Excellent Level A correlation was observed with the OPT formulation. Since t-RVT is a poorly water-soluble drug exhibiting nearly complete and dissolution limited absorption, it is anticipated to show good point-to-point correlation between in vitro and in vivo performance (i.e. Level A).

Significant improvement in the magnitudes of fraction absorbed and absorption number exhibited by the OPT formulation (Figure 5) indicated distinct improvement in the amount of drug transported across the intestine. This corroborated their high bioavailability improvement potential vis-à-vis pure drug. Much higher values of the absorptivity parameters from OPT formulation can be ascribed to the transport of drug via lymphatic pathways, in accordance with an earlier literature report (Sun et al., 2011). The existence of enterohepatic circulation and extensive first-pass metabolism by CYP3A4 in liver has been documented as the plausible cause for low oral bioavailability of t-RVT (Marier et al., 2002; Amri et al., 2012). Marked enhancement in the effective permeability, a direct measure of absorption across the intestine (Bandyopadhyay et al., 2012), of the SNEDDS clearly demonstrates that the OPT formulation was able to augment drug absorption in rat. In addition, bypassing the portal circulation also avoids further metabolism in liver and enterohepatic circulation. Earlier literature reports also document the role of SNEDDS in metabolism and enterohepatic circulation inhibition of drugs like raloxifene hydrochloride (Elsheikh et al., 2012).

Also, the improvement in permeability of OPT formulation may be attributed to the high concentration of surfactant present in the formulation. Analogous results of increased intestinal permeability on increasing the surfactant concentration have been reported in the literature (Gao et al., 2011). The OPT formulation seems to have marginal advantage in enhancing in situ drug permeability and absorptivity, probably owing to faster emulsification and dissolution.
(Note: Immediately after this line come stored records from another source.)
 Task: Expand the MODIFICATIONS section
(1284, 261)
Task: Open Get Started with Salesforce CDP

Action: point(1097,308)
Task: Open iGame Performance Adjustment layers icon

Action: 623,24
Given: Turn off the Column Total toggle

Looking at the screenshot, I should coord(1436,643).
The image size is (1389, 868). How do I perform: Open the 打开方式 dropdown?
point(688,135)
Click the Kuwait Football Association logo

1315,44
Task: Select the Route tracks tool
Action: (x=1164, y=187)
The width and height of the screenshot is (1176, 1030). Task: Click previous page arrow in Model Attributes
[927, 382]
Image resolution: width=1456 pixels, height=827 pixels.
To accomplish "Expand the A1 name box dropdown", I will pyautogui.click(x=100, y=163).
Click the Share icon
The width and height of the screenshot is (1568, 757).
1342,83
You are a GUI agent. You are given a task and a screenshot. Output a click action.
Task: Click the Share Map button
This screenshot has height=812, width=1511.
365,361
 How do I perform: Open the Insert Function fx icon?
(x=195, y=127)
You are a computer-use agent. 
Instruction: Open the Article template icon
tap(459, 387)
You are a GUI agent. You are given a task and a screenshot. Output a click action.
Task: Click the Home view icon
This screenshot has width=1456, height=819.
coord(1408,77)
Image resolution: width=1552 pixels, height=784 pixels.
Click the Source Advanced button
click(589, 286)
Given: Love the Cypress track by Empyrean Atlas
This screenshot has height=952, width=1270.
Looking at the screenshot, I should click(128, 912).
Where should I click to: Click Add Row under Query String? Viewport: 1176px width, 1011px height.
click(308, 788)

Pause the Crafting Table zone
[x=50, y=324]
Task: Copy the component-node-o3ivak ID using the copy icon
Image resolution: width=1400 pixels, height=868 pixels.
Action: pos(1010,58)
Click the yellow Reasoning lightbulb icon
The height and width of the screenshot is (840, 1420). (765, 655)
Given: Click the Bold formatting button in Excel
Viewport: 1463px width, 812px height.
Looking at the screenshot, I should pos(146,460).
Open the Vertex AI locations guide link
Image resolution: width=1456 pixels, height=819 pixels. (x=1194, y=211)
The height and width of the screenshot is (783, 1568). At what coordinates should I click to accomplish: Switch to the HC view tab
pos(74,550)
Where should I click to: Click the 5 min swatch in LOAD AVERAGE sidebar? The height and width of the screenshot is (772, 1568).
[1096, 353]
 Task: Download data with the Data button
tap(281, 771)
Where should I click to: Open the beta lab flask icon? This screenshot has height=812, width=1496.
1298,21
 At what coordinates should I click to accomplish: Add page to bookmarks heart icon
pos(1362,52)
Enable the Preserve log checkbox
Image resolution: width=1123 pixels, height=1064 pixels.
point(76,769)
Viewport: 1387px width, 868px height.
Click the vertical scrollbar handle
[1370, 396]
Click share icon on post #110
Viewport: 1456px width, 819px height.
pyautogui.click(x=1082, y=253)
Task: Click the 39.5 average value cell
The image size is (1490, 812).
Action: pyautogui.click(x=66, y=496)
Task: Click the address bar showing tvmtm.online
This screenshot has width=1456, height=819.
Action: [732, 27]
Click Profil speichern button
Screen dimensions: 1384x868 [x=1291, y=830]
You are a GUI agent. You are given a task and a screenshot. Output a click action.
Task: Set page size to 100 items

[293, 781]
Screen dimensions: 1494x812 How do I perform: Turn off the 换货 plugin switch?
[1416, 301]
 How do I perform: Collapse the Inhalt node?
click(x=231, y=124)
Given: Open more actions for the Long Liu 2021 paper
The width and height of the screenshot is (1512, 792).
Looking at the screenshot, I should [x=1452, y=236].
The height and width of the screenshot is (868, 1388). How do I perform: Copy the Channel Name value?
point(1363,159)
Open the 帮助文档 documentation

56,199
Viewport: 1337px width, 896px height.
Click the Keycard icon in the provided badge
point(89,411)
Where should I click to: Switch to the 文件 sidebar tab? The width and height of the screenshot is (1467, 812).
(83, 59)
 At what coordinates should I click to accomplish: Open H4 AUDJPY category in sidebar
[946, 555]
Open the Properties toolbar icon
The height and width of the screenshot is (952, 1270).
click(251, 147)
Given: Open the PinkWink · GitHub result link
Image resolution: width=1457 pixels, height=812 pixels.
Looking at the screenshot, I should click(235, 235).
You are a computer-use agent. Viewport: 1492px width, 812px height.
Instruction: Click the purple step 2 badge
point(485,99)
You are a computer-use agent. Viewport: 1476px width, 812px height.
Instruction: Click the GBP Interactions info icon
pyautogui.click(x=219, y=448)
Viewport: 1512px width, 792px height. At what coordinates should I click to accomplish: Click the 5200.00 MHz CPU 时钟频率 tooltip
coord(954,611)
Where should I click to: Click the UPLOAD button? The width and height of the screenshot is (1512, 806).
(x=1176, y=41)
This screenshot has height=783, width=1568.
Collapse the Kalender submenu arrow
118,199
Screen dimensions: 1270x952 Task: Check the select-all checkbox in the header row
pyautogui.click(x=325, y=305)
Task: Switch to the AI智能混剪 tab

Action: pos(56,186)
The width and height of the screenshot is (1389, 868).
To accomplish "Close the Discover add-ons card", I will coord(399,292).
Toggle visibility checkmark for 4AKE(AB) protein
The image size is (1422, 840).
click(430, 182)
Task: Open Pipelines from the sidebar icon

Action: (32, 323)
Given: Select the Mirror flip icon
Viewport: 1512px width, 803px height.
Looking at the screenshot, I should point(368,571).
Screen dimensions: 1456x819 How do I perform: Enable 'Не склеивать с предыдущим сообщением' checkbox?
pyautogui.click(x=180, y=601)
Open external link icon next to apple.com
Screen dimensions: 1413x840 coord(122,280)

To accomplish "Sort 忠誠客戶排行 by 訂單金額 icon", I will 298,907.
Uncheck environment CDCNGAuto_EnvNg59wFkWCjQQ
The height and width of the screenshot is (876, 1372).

The close analogy of the in vivo results with that of the SPIP studies ratifies the usefulness of this in situ technique in the estimation the bioavailability and/or permeation parameters.

Drug-release parameters during the stability studies unambiguously show that the globule size, dissolution performance, and emulsification time of the OPT formulation were negligibly altered during 6 months storage under stability conditions, ratify high robustness of the formulations even under stability condition.

Conclusions

The novelty of the current work is the development of SNEDDS solely through the judicious selection of apt blends of high-melting lipids and surfactants, and optimizing their composition using systematic “DoE” methodology. Considerable augmentation in the rate and extent of oral drug absorption ratified the better performance of the SNEDDS in enhancing the bioavailability of t-RVT. Besides drug-release enhancement and nano globule size, significant improvement in oral bioavailability of t-RVT from SNEDDS may be attributed ostensibly to reduced metabolism by CYP3A4 in liver and overcome enterohepatic circulation.

Acknowledgements

The authors gratefully acknowledge financial support and granting research fellowship (45/38/2011/Nan-BMS) from ICMR (Indian Council of Medical Research, Govt of India, New Delhi). Authors are also grateful to Sami Labs, Bangalore, India for providing the gift sample of t-RVT.

Declaration of interest

The authors have no conflict of interest.